Here’s a look (open access) at Eli Lilly’s screening collection in terms of PAINS filters, and there are things for everyone to argue about in it. The entire concept of these filters has been occasion for argument, of course. Allow me to caricature some of the opinions that you hear in these: at one extreme, it would go something like “Damn right. The screening collections have compounds in them that never should have been put in there in the first place and just waste everyone’s time. Filtering those out at the start is a public service.” The other end of the spectrum would be “Barbaric. We’re supposed to be scientists and make our judgements based on evidence. Crossing off compounds just because you don’t like their structures (or even worse, just because somebody else didn’t) will reduce your chances of ever finding chemical matter to work with. Get your noses out of the air”.

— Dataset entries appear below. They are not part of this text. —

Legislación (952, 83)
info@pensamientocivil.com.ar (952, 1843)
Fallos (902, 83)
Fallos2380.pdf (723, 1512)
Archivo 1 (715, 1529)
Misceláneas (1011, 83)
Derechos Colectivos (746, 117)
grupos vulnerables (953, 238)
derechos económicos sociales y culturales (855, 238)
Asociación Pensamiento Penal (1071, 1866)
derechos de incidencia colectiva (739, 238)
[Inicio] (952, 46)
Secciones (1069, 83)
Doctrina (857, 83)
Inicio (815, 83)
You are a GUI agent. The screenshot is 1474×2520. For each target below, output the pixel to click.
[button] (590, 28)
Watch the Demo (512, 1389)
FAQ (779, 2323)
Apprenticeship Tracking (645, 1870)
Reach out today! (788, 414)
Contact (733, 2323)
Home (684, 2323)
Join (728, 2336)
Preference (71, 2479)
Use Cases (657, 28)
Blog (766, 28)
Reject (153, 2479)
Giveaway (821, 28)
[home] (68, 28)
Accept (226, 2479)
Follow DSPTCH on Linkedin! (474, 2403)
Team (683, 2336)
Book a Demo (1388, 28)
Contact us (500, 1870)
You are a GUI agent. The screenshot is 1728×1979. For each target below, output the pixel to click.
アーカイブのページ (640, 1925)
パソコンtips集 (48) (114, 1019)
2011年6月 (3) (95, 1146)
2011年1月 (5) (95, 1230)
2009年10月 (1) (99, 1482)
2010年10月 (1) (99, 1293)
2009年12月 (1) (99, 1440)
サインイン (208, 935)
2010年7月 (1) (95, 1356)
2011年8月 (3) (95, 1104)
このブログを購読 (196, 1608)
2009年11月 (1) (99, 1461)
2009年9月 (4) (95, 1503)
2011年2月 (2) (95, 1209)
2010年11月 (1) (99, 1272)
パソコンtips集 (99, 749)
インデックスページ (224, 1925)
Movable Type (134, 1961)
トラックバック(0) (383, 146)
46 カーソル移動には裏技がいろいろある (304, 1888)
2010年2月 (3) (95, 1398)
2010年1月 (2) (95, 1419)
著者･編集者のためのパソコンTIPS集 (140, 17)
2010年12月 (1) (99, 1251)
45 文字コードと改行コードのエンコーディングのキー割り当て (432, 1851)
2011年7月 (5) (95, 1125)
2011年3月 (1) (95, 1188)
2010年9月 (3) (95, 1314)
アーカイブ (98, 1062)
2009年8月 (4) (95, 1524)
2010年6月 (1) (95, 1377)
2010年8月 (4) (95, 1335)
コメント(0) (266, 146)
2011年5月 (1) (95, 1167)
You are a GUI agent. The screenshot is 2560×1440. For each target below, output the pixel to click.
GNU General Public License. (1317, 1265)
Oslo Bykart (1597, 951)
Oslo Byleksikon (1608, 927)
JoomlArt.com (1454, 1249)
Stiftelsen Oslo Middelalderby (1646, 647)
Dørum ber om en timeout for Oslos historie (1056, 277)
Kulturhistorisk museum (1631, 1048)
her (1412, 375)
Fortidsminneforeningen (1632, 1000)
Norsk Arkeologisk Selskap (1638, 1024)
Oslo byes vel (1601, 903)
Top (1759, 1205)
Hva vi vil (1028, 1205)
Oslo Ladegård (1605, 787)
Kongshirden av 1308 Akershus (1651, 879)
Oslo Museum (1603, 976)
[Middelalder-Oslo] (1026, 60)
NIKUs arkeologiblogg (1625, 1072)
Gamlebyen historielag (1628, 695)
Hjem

There’s something in both of these exaggerations. My own opinion is that it’s a sliding scale. As you progress along it, the chances that a given compound (or whole structural class) is going to waste your time increases. If you want to work on them past a certain point (a point of your own choosing, mind you) then you should do so in full knowledge that there are people who would not, and know why not. I’m sliding over a number of important details, of course – how that scale is constructed, who says what compounds are on it, the issues with them varying according to the assay, their intended use, etc. But in the abstract, that’s my own take.
The Lilly group took a look at their compounds via the original PAINS filters, and evaluated things based on their behavior in six assay types, including the AlphaScreen format that started the whole thing), compound stability, cytotoxicity, and Hill slope. A high value in that last one generally indicates promiscuous/multivalent binding as opposed to a 1:1 complex – details here and here. This represents around 14 million data points (often dose-responsed) out of over 3,000 assays, so it’s a pretty good-sized selection. Compounds that had been flagged as impure were excluded (but see below). Calculating the hit rate of the PAINs-flagged compounds versus a random set showed that AlphaScreen, FRET, and fluorescence polarization assays (in that order) showed the most enrichment in promiscuous compounds (recall that the original PAINs paper came out of an AlphaScreen campaign). Looking at the specific structural alerts, it also appeared that these are more AlphaScreen-focused. The only two that really seem to cause pan-assay trouble are 1,4-diamino aryls, with one nitrogen substituted by dialkyl, and our good old friends the rhodanines (with the exo alkene bond).
There’s another effect at work with the structural filters, though. This paper suggests that some of them may not be flagging promiscuity across assays as much as they are chemical instability, with the parent structures falling apart to the (reactive) species that are really causing trouble. That’s a worthwhile distinction, especially since the amounts of these bad actors don’t need to be very large to blow an assay. Many readers here will have had experiences with these things, and a couple of my own are here. You cannot assume that you are always screening a pure set of compounds, because there will always have been some interval since these things were last checked (and that’s assuming everything was clean to start with, which is a mighty generous assumption).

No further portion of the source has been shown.